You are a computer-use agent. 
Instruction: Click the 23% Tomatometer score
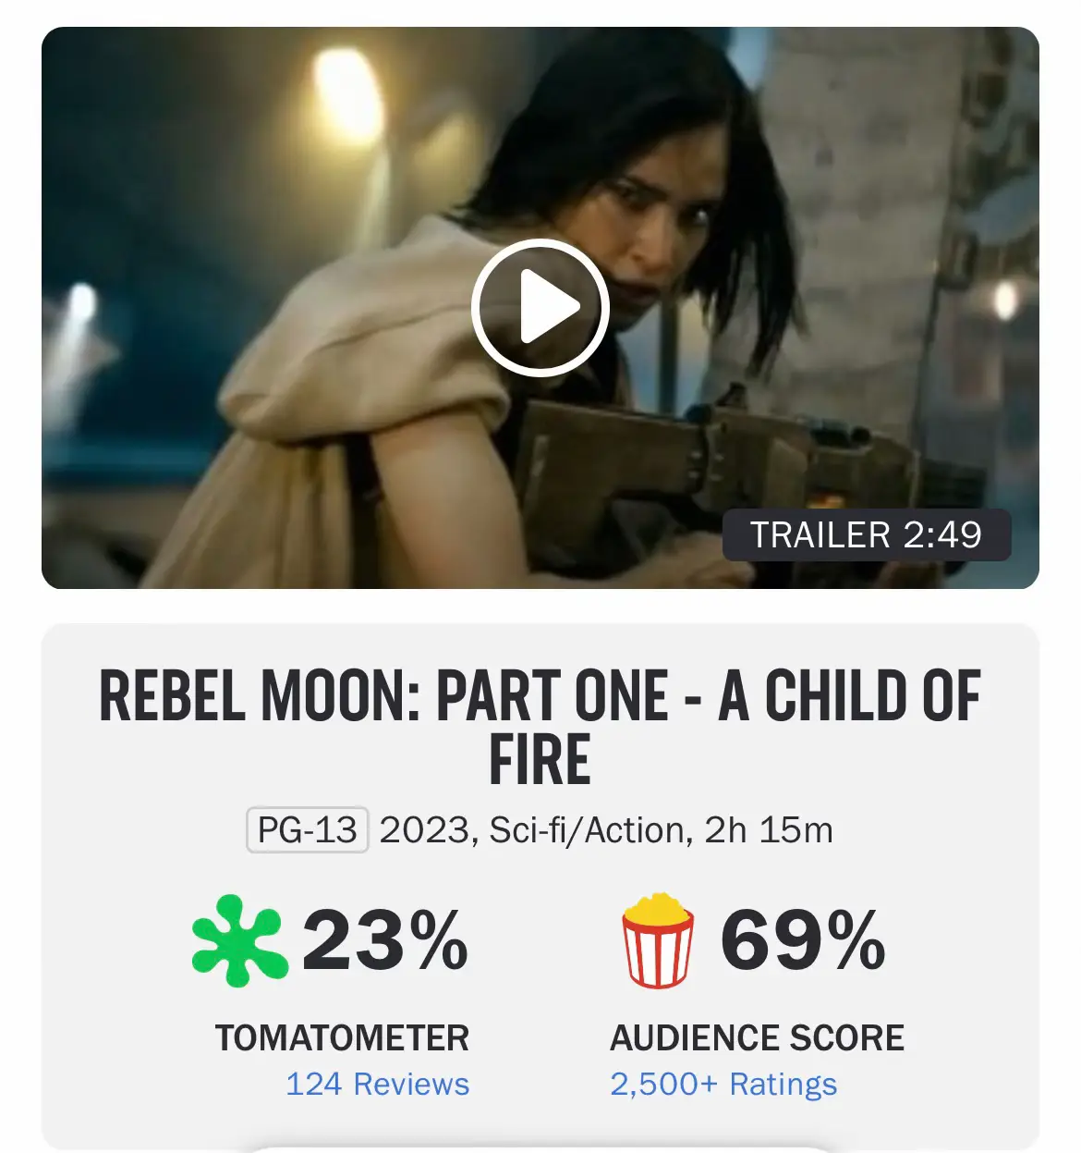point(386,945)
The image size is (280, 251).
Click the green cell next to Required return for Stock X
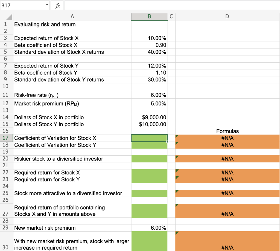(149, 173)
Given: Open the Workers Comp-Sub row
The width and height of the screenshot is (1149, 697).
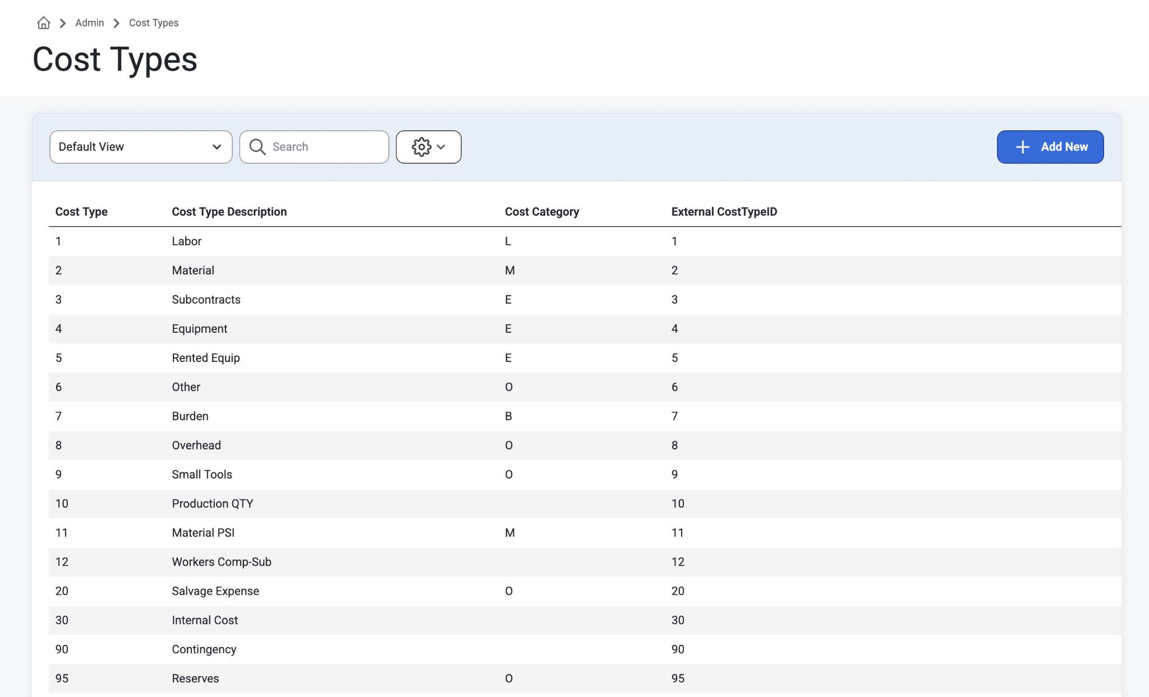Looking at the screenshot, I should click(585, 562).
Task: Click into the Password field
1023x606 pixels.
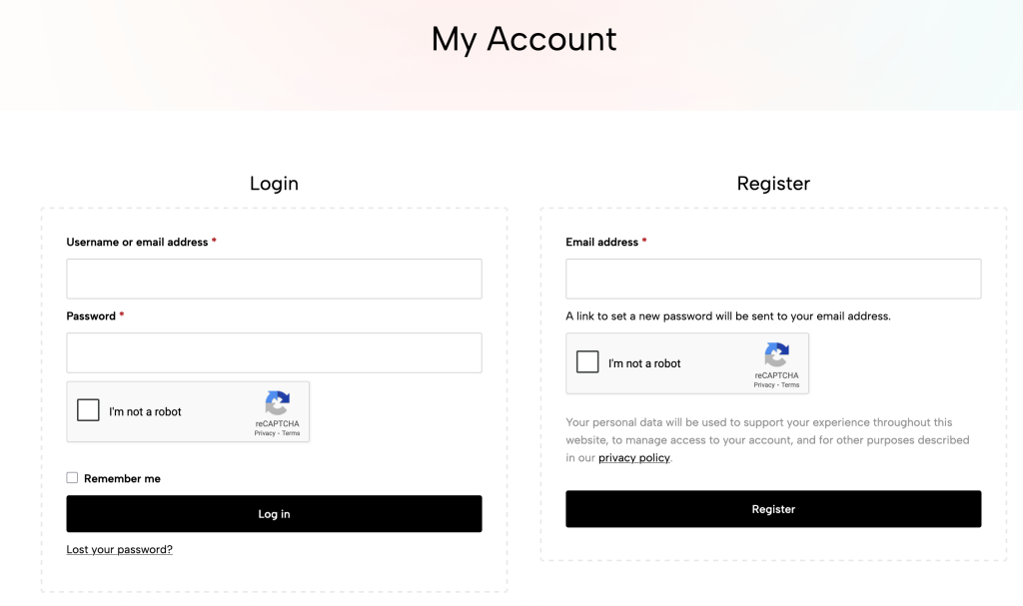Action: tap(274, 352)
■ ■ ■
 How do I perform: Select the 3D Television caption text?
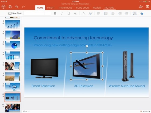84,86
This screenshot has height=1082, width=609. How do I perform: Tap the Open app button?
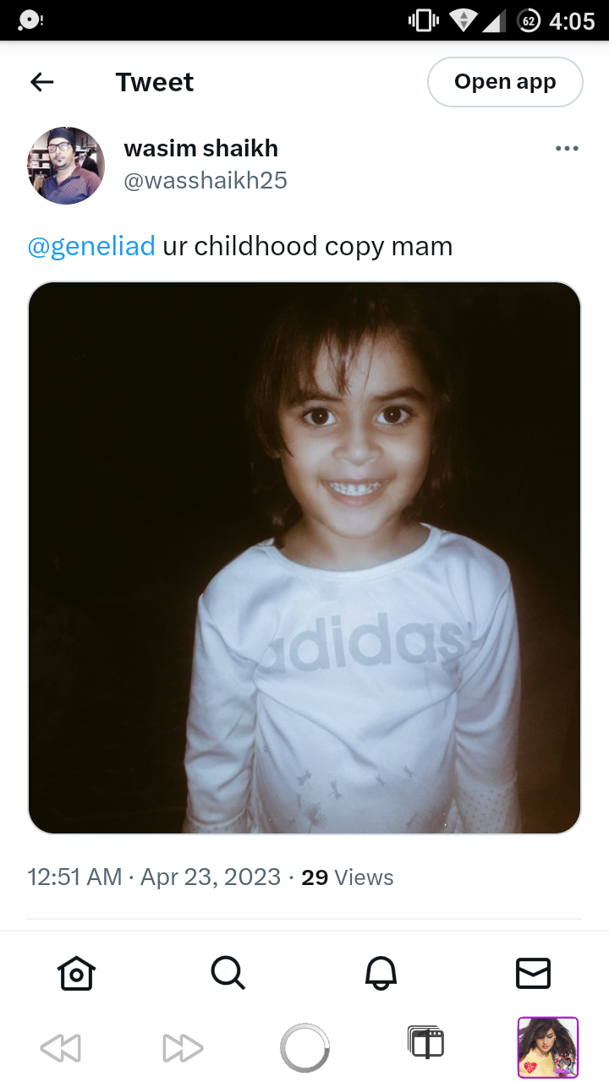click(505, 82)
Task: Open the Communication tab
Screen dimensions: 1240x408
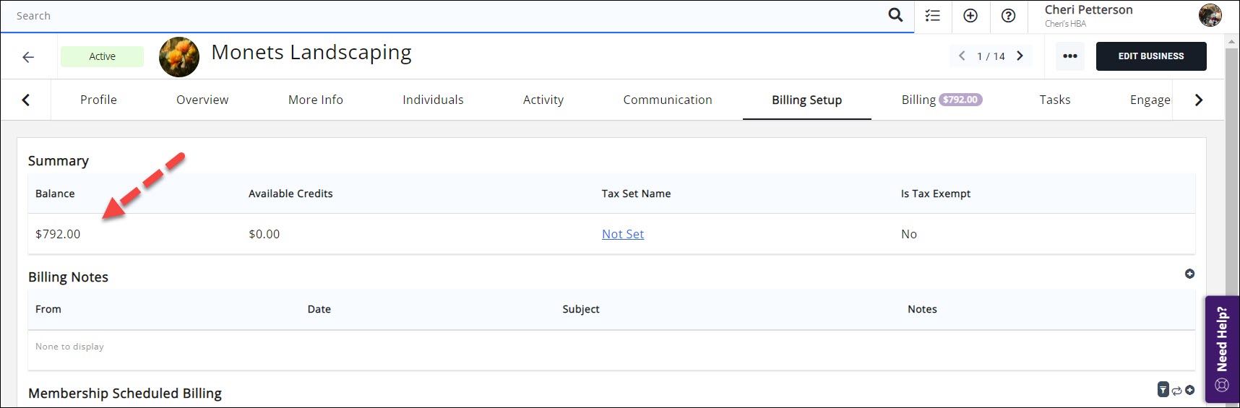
■ ■ ■
# Task objective:
I'd like the lines above repeated exactly, from the one that contains "This screenshot has" through the one that contains "Screen dimensions: 1240x408", with no pictures.

# Task result:
This screenshot has height=1082, width=609. How do I perform: Tap the Open app button?
click(505, 82)
Task: Open the Communication tab
Screen dimensions: 1240x408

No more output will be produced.